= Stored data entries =
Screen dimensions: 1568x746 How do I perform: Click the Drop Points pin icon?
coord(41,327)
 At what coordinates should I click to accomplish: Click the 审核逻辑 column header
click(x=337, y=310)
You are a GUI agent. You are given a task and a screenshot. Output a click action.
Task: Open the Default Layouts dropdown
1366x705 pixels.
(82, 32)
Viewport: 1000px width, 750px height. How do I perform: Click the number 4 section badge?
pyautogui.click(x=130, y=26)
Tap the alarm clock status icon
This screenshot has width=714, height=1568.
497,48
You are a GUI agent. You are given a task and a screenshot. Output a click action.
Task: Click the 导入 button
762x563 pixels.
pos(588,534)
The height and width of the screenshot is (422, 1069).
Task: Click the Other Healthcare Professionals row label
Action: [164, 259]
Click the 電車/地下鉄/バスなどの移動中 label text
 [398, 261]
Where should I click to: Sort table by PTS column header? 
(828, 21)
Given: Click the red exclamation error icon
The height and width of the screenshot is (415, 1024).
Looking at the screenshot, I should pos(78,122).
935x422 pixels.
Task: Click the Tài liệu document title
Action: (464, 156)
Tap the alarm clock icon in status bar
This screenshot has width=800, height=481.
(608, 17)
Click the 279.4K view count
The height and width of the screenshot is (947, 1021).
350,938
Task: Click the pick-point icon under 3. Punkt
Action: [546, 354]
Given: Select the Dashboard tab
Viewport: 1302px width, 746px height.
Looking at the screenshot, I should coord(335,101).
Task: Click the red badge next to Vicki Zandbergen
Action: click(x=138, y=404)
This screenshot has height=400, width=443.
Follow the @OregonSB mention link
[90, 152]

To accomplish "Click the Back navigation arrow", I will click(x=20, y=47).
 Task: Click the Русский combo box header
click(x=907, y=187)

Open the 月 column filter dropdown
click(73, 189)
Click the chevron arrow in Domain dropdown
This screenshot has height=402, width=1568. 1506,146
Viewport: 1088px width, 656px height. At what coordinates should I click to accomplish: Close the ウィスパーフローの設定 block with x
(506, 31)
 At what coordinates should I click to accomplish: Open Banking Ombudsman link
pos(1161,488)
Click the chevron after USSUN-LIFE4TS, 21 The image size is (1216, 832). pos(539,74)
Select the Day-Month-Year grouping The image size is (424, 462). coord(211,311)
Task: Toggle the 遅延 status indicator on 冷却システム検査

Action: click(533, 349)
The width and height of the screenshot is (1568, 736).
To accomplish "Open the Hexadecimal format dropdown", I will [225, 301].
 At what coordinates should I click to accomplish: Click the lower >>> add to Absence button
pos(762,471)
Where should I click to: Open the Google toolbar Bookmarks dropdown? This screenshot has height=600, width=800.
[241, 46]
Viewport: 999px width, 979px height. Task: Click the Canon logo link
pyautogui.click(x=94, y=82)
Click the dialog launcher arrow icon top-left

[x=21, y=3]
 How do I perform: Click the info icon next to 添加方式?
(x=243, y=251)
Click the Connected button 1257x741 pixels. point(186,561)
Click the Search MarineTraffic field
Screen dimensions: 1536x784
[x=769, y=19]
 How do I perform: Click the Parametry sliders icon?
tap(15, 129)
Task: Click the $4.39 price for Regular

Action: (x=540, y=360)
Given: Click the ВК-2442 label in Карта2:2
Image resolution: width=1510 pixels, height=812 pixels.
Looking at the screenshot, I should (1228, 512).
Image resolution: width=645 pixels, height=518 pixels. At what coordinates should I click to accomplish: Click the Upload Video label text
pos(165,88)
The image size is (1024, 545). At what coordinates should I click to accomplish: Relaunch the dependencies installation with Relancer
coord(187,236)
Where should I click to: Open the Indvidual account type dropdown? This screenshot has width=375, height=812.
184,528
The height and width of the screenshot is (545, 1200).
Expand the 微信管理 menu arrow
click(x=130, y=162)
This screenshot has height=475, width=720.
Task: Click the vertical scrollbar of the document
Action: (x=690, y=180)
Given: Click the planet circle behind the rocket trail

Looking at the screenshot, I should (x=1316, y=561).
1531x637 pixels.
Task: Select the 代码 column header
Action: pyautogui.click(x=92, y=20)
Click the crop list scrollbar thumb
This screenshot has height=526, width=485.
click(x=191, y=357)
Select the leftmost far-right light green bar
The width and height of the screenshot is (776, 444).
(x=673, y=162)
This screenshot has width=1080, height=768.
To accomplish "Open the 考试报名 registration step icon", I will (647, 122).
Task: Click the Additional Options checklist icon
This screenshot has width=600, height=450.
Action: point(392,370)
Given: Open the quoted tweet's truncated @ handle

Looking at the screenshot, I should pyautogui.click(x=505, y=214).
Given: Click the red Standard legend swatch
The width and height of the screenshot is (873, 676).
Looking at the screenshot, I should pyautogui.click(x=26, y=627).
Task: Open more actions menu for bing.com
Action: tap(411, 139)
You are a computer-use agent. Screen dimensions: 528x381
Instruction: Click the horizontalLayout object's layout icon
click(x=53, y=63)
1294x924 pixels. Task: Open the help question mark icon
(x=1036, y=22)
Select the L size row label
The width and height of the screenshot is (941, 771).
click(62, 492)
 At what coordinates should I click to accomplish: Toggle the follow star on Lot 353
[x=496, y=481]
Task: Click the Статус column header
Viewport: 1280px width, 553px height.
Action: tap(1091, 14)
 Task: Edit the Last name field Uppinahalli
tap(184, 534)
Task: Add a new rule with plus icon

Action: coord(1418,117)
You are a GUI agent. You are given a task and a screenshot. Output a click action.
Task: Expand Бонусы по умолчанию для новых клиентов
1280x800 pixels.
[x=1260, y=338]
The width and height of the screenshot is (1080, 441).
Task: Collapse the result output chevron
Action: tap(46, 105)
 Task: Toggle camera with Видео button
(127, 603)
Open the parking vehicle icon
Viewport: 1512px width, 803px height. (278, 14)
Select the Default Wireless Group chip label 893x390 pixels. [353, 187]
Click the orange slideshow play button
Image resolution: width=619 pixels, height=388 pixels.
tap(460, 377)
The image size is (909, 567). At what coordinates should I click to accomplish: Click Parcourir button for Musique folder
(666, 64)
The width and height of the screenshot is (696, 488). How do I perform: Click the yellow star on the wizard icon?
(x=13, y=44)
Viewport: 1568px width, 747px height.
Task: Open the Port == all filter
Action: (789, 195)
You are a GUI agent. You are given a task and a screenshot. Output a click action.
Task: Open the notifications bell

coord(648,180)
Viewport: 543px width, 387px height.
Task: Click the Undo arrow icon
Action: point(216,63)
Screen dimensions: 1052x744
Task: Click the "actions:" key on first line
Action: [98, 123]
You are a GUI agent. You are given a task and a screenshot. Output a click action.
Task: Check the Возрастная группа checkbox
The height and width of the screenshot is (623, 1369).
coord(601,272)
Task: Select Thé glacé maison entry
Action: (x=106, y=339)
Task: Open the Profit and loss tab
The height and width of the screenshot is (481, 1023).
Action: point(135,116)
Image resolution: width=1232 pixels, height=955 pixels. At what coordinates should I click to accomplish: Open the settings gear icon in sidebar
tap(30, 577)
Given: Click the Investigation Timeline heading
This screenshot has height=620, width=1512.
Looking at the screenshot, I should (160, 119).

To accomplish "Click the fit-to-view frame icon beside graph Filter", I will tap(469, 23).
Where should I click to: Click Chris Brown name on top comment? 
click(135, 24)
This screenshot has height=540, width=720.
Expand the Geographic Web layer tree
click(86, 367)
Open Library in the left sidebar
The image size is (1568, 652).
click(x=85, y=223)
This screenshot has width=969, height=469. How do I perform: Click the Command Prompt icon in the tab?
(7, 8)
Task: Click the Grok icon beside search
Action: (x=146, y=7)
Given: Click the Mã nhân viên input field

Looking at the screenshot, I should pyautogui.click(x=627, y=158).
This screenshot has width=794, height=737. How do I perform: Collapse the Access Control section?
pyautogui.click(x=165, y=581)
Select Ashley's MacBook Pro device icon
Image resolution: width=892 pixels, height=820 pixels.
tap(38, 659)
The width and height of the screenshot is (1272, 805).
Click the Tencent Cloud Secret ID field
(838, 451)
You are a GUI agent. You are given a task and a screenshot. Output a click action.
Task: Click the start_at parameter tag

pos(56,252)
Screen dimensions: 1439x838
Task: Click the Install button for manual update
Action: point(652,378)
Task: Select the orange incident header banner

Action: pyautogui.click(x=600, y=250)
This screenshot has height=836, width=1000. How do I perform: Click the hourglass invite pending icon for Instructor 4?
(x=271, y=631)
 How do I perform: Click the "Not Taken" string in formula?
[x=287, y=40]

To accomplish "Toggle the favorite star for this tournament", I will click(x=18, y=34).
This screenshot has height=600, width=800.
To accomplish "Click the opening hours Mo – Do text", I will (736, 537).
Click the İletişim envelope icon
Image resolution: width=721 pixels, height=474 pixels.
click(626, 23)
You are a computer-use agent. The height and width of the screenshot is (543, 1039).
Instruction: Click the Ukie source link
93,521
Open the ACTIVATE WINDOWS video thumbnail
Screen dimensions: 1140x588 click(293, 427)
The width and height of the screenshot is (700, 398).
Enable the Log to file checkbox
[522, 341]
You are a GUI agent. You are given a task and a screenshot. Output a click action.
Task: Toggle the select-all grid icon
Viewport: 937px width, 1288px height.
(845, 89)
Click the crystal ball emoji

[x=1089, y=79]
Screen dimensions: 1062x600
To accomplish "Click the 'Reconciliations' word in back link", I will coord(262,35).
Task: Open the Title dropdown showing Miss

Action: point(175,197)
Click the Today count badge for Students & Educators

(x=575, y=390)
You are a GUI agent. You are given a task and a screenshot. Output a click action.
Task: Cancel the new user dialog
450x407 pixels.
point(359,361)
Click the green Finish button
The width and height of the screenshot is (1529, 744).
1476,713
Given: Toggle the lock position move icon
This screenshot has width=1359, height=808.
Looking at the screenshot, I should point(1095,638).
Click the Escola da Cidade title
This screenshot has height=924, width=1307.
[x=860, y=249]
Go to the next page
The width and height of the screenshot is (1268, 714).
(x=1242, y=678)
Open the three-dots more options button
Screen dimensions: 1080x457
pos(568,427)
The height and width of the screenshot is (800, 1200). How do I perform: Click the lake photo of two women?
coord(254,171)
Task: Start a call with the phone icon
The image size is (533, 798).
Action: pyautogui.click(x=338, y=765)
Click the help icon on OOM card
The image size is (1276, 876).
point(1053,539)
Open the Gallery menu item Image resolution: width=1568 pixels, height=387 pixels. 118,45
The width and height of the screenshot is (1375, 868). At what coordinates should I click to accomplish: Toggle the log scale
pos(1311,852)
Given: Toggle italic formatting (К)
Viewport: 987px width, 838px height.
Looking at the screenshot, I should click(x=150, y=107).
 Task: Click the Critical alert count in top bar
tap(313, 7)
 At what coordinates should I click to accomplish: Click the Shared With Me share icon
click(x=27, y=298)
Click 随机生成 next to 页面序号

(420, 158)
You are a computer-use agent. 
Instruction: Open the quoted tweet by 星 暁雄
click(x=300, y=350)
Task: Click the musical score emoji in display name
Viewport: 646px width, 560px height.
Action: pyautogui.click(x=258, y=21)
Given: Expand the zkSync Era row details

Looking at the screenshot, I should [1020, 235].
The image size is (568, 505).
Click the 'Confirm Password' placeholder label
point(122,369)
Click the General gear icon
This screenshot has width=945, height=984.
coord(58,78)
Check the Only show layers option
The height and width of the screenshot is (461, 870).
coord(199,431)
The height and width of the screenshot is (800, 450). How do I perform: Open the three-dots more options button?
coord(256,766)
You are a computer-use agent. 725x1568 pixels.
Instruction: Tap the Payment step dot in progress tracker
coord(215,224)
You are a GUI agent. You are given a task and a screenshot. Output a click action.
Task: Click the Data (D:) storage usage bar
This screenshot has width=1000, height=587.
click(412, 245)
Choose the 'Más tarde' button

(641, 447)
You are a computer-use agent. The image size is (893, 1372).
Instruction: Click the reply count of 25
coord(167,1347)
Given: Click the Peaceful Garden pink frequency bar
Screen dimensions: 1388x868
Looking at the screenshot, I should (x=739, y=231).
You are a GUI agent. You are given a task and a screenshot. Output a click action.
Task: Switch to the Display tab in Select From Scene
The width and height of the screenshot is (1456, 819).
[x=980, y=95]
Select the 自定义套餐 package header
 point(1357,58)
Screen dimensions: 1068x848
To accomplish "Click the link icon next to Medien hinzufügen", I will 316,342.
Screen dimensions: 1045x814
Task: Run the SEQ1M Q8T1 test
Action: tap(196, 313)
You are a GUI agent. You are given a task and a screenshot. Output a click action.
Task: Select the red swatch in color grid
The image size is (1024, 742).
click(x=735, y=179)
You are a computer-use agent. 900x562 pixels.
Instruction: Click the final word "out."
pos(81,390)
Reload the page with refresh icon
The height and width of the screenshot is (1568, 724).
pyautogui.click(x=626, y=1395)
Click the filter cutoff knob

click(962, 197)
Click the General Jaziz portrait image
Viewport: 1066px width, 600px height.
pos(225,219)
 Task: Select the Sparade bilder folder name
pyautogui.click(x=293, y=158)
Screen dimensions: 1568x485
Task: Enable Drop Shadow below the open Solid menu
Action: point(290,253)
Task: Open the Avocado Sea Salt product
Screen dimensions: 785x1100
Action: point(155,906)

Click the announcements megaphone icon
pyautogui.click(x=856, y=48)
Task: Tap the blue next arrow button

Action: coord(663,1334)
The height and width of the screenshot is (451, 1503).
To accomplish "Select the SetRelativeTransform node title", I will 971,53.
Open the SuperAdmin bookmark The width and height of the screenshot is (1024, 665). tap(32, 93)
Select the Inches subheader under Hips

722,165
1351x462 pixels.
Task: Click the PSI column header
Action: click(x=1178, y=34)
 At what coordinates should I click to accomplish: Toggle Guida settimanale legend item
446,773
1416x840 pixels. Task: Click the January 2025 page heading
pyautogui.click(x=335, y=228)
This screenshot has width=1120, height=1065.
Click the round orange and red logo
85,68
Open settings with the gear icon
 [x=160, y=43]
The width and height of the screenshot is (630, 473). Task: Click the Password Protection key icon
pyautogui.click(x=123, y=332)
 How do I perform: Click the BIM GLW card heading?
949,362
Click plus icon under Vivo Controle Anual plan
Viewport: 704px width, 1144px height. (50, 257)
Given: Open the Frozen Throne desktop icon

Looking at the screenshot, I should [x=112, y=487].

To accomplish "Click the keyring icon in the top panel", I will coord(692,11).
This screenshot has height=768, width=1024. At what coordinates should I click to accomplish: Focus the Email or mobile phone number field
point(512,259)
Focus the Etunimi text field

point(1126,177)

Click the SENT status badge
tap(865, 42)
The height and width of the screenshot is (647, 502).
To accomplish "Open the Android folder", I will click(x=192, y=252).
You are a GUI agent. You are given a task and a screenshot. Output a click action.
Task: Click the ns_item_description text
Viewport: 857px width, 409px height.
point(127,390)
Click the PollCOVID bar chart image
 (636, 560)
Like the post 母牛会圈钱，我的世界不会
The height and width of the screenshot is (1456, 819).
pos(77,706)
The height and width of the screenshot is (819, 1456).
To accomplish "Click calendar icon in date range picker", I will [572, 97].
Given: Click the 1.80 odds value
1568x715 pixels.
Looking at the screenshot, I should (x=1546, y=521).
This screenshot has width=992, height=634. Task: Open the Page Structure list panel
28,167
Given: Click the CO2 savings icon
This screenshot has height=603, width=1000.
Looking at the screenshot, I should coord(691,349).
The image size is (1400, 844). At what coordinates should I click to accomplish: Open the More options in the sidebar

= Assigned task =
Give back the lines of the data exactly as they are written, from the first line through the line containing "Tap the alarm clock icon in status bar".

= Result of this exercise =
Screen dimensions: 1568x746 How do I perform: Click the Drop Points pin icon?
coord(41,327)
 At what coordinates should I click to accomplish: Click the 审核逻辑 column header
click(x=337, y=310)
You are a GUI agent. You are given a task and a screenshot. Output a click action.
Task: Open the Default Layouts dropdown
1366x705 pixels.
(82, 32)
Viewport: 1000px width, 750px height. How do I perform: Click the number 4 section badge?
pyautogui.click(x=130, y=26)
Tap the alarm clock status icon
This screenshot has width=714, height=1568.
497,48
You are a GUI agent. You are given a task and a screenshot. Output a click action.
Task: Click the 导入 button
762x563 pixels.
pos(588,534)
The height and width of the screenshot is (422, 1069).
Task: Click the Other Healthcare Professionals row label
Action: [164, 259]
Click the 電車/地下鉄/バスなどの移動中 label text
 [398, 261]
Where should I click to: Sort table by PTS column header? 
(828, 21)
Given: Click the red exclamation error icon
The height and width of the screenshot is (415, 1024).
Looking at the screenshot, I should pos(78,122).
935x422 pixels.
Task: Click the Tài liệu document title
Action: (464, 156)
Tap the alarm clock icon in status bar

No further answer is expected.